Mit dem Boss ME-90 direkt ins Audio-Interface
Bei der ersten Disziplin wird das Boss ME-90 in Stereo direkt an ein Universal Audio Apollo angeschlossen und es werden die internen Amp- und Cab-Simulationen aus der Preamp-Sektion benutzt. Die Auswahl mit 11 Modellen ist nicht so üppig wie bei manch anderen Anbietern, aber prinzipiell absolut ausreichend und dadurch auch etwas zeitsparender. Die gängigen Ampsounds der letzten Dekaden sind auf jeden Fall an Bord. Klanglich ist das Ganze ok, aber natürlich dem Preis entsprechend und Wunder sollte man in dieser Hinsicht nicht erwarten. Im Vergleich zu höherpreisigen Multieffekten ist beim ME-90 durchaus noch Luft nach oben. So klingen die Amp-Simulationen etwas dünn und reagieren nicht so sensibel auf die dynamischen Feinheiten an der Gitarre, wie man das vielleicht von anderen Modellen kennt. Statt der integrierten Cab-Modelle lassen sich auch eigene IRs laden, was das Klangergebnis durchaus verbessern kann. Ihr hört hier die Beispiele mit den integrierten Cab-Simulationen.

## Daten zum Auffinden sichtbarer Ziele
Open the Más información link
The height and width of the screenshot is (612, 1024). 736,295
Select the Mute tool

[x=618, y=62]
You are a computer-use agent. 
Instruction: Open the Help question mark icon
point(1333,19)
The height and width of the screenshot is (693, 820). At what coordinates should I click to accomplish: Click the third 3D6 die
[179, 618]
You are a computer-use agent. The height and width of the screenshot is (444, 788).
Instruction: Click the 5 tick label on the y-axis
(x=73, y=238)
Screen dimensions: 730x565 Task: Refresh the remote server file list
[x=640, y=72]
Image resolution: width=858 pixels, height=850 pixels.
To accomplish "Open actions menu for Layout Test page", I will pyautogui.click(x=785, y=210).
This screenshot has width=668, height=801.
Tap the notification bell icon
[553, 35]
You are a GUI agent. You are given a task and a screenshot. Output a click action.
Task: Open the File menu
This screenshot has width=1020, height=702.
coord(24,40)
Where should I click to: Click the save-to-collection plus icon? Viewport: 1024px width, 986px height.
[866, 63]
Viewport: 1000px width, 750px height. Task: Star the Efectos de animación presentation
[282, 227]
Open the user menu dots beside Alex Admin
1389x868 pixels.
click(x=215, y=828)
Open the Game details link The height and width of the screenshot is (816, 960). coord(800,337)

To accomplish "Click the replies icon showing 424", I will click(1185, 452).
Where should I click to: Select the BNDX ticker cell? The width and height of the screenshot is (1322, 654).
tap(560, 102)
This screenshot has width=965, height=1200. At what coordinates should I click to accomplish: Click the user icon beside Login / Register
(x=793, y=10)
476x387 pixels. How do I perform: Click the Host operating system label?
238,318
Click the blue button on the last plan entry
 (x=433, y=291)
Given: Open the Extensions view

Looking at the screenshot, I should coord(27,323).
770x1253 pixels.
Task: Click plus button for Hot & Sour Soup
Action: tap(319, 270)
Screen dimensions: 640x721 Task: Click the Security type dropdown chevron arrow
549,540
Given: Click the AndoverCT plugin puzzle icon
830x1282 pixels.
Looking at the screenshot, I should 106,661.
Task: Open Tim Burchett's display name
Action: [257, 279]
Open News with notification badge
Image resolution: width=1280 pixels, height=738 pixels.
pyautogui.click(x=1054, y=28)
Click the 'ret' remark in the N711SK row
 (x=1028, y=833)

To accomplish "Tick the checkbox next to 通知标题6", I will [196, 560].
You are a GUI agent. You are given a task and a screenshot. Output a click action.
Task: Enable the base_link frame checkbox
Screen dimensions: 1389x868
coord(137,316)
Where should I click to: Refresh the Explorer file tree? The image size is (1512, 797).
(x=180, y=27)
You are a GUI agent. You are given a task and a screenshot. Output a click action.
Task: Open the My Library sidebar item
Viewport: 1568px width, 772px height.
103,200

## Aufgaben
- 1) Beantworten Sie anhand des Auszugs zum Boss ME-90 die folgenden Fragen:
(a) An welches Audio-Interface wird das Boss ME-90 bei der ersten Disziplin angeschlossen?
(b) Wie viele Modelle umfasst die Auswahl an Amp-Simulationen?
(c) Was lässt sich anstelle der integrierten Cab-Modelle laden?
- 2) Geben Sie aus den Datensätzen die Zeilen unverändert aus, beginnend mit der Zeile, die „Where should I click to: Click“ enthält, und endend mit der Zeile, die „click(x=215, y=828)“ enthält.

## Lösungen
- 1)
(a) An ein Universal Audio Apollo.
(b) 11 Modelle.
(c) Eigene IRs.

- 2)
Where should I click to: Click the save-to-collection plus icon? Viewport: 1024px width, 986px height.
[866, 63]
Viewport: 1000px width, 750px height. Task: Star the Efectos de animación presentation
[282, 227]
Open the user menu dots beside Alex Admin
1389x868 pixels.
click(x=215, y=828)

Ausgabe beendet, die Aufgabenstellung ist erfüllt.